Tuesday, April 8, 2008

Hoarding

Random personal note.

One of my friends here, a certain Icelandic diva, likes to joke about how I am an information hoarder. I have way more tech stuff than I actually need/can use, and that goes especially for media. Books, music, bookmarks, podcasts, movies, etc - there is no way that I could finish it all. I could sit at my desk without sleeping for the rest of my life and never finish the contents of a single "hoarding" collection on one hard drive. I love the crazy as batshit stuff, too, probably because it is harder to find.

Every once in a blue moon I go through and try to eliminate total junk, which usually consists of asking myself, "If someone saw that I had that, would I be extremely embarrassed and completely lack any explanation?" Nothing nasty, but certainly socially unacceptable stuff occasionally finds its way to me. (For example, I love conspiracy theories for the sheer lunacy and fun of it, and the whole act of suspending disbelief stimulates me to look at things differently from even the most basic levels. But, growing up in a Jewish family (I'm 'socially/by blood Jewish, religiously atheistic') I don't feel comfortable with Nazi or controlling-the-banks-and-Hollywood type items. Not that I wouldn't get something out of reading them, but I feel like I shouldn't support it since the 'real believers' are a special kind of scary.)
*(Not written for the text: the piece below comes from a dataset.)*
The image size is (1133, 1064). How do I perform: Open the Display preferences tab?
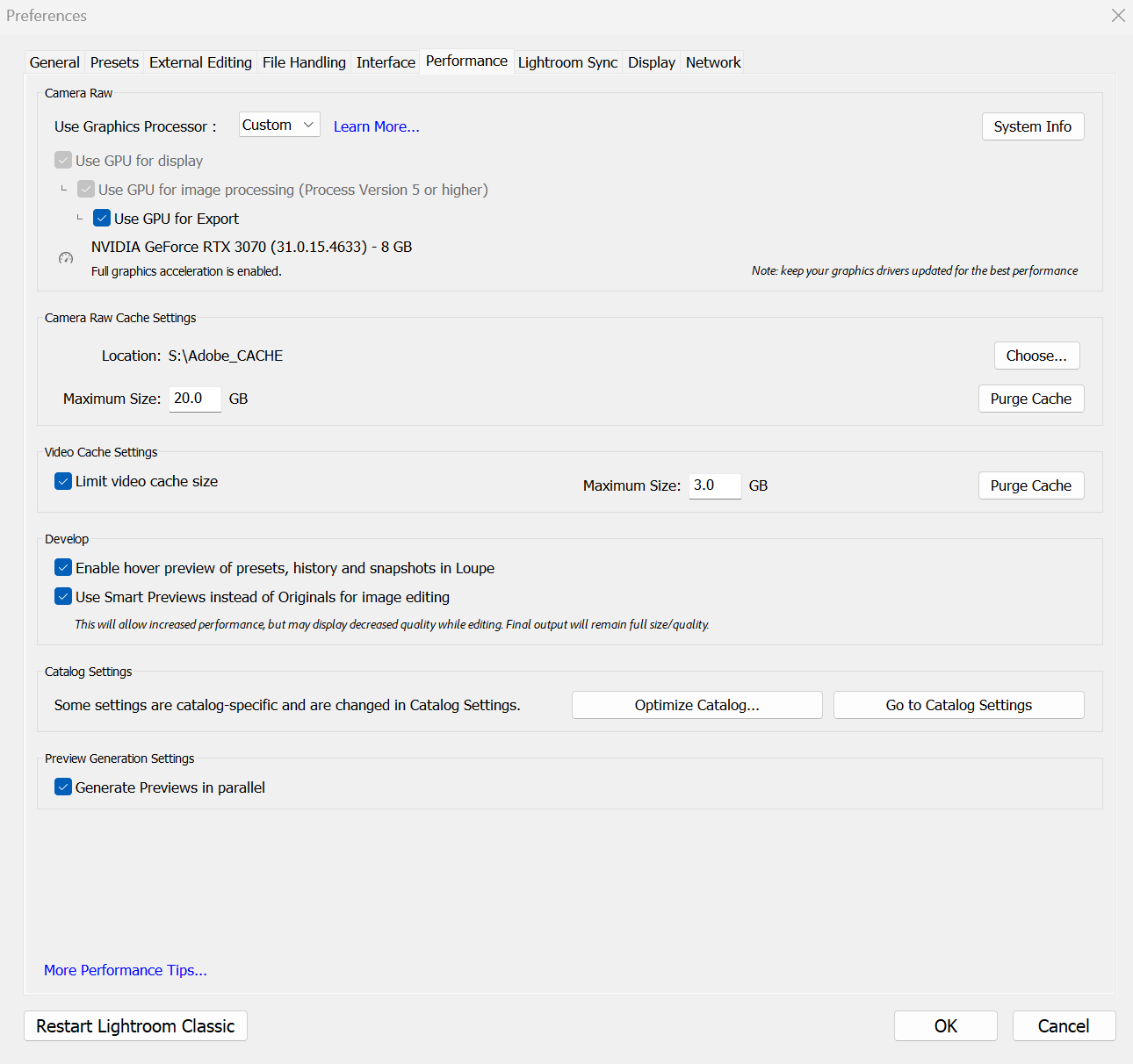(651, 62)
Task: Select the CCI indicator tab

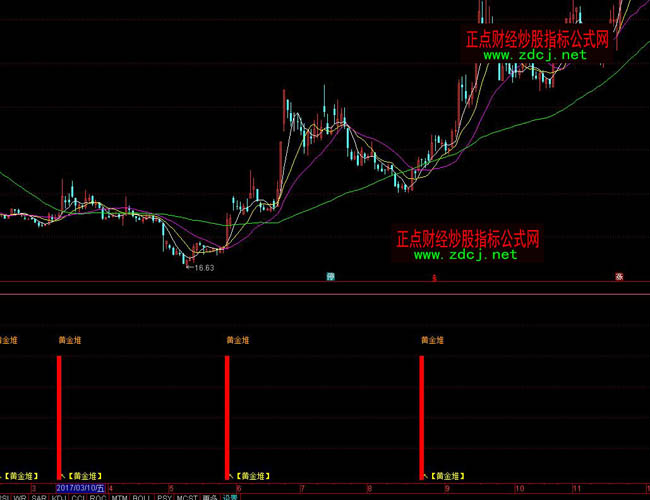Action: [x=77, y=496]
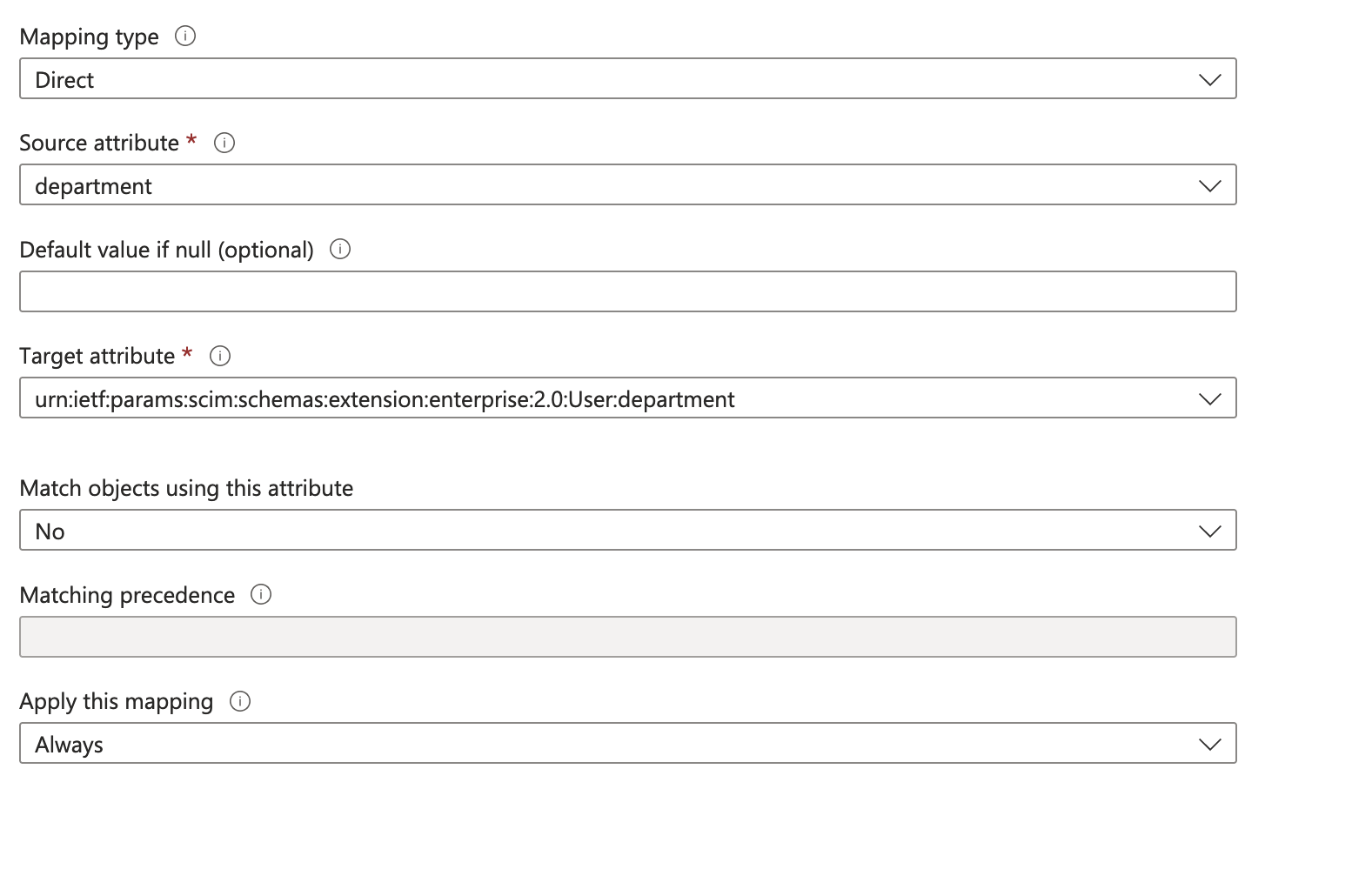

I think part of it is that having all that information locally increases my sense of comfort, since any bit of information is sitting right in that little box two feet from my left hand.
Give me a sec here, and let me tally up how much storage I have... ~7TB of harddrive space and ~50GB of flash drive space. No, it's not all filled, but that's only because I have a certain level of standards and haven't downloaded a movie in ages (stopped that around 2004 - with the exception of documentaries/learning-related/can't be found on Netflix stuff).

I got started thinking about this because of two recent items.
1) 95% of 18-24 have pirated music. (obviously 5% are Amish)
2) A post on Reddit titled "Do you buy/download a lot of academic books meaning to read them "later", but really spend far more time getting the books than reading them?"

I think my mentality on the subject started when I was in high school and got introduced to the Hacker Manifesto during my early AOL haXoring days. It isn't a malicious thing, but more a curiosity. I prefer to think of myself an an information merchant.